Cuando era niño había un solo TV blanco
y negro en el living conectado a una antena de aire que sólo los días de
humedad y algo de tormenta daba señal. Por un acuerdo tácito con mis padres, yo
aceptaba estoicamente “Grandes valores del tango” de un por entonces joven Silvio Soldán a
cambio de ver “Titanes en el ring”, espectáculo de lucha libre con personajes forjados
en la eterna dualidad del bien y el mal, tan entrañables como telúricos. Yo lloraba
cuando los malos golpeaban al payaso y mis padres me decían “Ahora viene lo
salva”. Y cuando todo parecía imposible…Llegaba Peuchelle y lo salvaba. Y uno dormía sonriendo…Hoy,
cuando han pasado más de 30 años, murió Rubén “El Ancho” Peuchelle.
A los ojos de hoy, donde
prevalecen los espectáculos multimedia y los maquillajes perfectos para
sugestionar a los chicos, aquellos personajes de cach conducidos por Martín
Karadajian serían tildados de bizarros y freacks.
La nueva industria de la lucha
libre instala en segundos productos de gimnasio asistidos por tecnología de punta
y marketing; las consolas de juego condecoran y exoneran héroes con rapidez
sideral; y las descargas de unos son pisadas por las del otro en millones de
PC. Sin embargo, pese a la sucesión de renovaciones de luchadores, los niños
conviven resignados con la asimilación del triunfo del mal. No hay héroe de
consola ni de Hollywood que tan sólo por momentos les haga soñar con otro mundo
posible; los medios en sus distintas vertientes y plataformas muestran
discriminación, egoísmo, pobreza moral y falta de solidaridad para lograr
triunfar a cualquier costo.
A principios de los 80 la TV apenas
empezaba a extenderse y la radio seguía invitando a la imaginación sin
defraudar. Los personajes de “Titanes en el ring” nacieron en esa época embrionaria
del medio. Atravesaban la cultura popular argentina en su sentido más profundo.
Encarnaron al payaso pobre de los circos; al inmigrante batallador y colérico
de Italia; al boliviano trabajador; al gitano embustero; y a enigmáticas y enmascaradas figuras que
anidaban en el pensamiento mágico pueblerino.
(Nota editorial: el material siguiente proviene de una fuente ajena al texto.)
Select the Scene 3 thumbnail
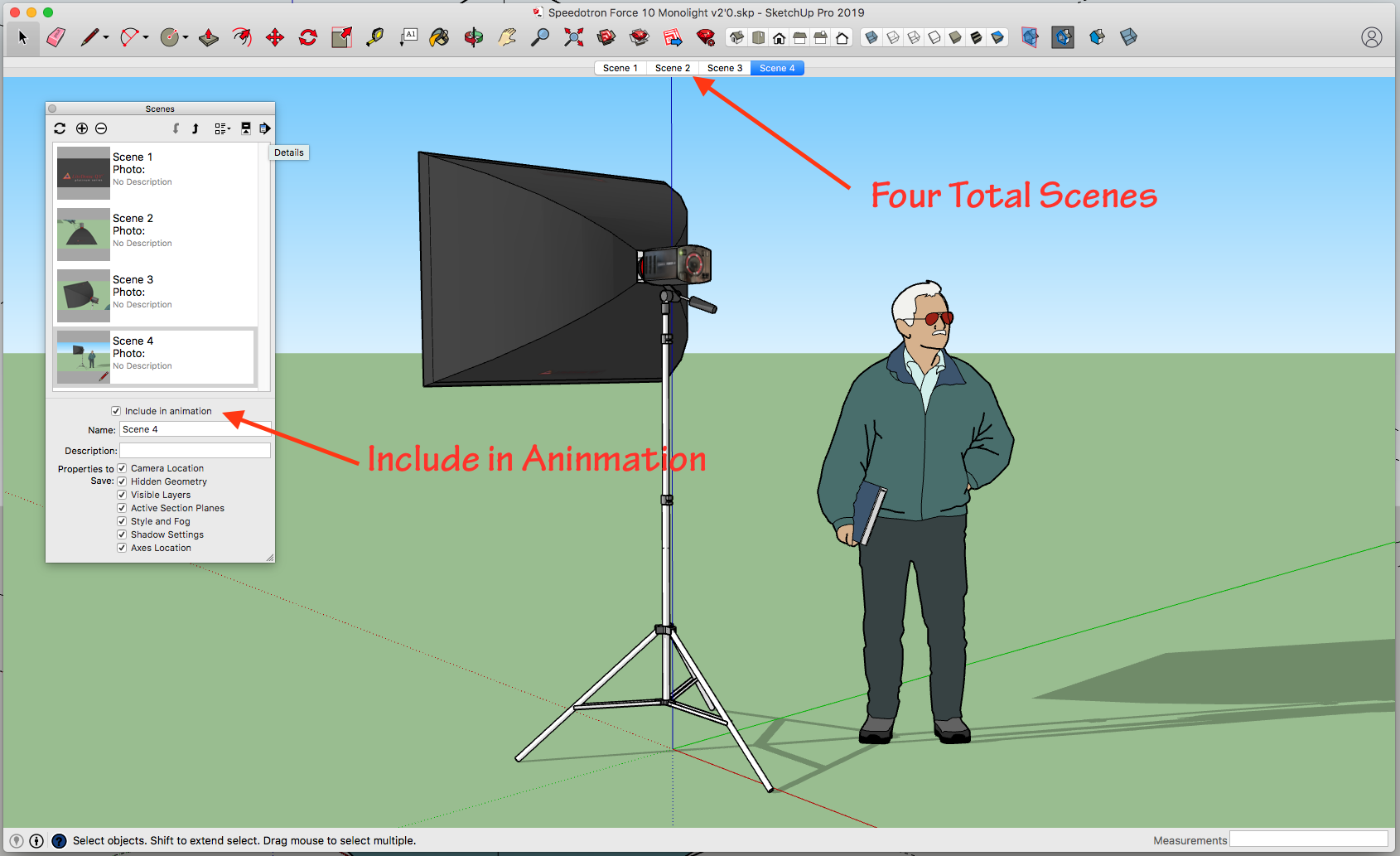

La batalla a representar en cada
combate era el mal acechando y el bien reparando; con la premisa de que no
debía haber muerte, pues el niño no debía trasuntar los caminos de lo
irremediable, que son propios de la adultez.
En los 90 los dibujos animados japoneses
introdujeron la muerte. Algo se quebró. La pérdida de un ser querido se cundió
como agua de inundación. Como si una nube tapara el sol de una época. El gris
de la injusticia cundió como frío. Lentamente, los titanes se desperdigaron.
Unos se fueron a circos, otros crearon la compañía “Lucha fuerte”, otros a
gimnasios y alguno en un geriátrico. Poco podían hacer esos caballeros de la
metáfora de un mundo ideal ante uno real signado por el absurdo y el dolor.
En tiempos de Internet y varios
televisores a color por casa, las familias ya no negocian los programas;
directamente se separan para consumir lo que a cada uno le plazca. Tal vez por
esa desunión y por la que se ve afuera no están en pantalla los gladiadores de
antaño. Cedieron el lugar a caricaturas fugaces de valores difusos. Pero el
trono está vacante. Algún día reclamarán el cinturón.
Desde algún lugar entrenan los titanes para rescatar el mundo. Si cerrando los ojos se puede escuchar el castigar de los cuerpos sobre la lona y la tensión de las cuerdas del ring al levantarse. Haciendo de las suyas. Haciendo justicia. Porque la muerte es absurda.
Desde algún lugar entrenan los titanes para rescatar el mundo. Si cerrando los ojos se puede escuchar el castigar de los cuerpos sobre la lona y la tensión de las cuerdas del ring al levantarse. Haciendo de las suyas. Haciendo justicia. Porque la muerte es absurda.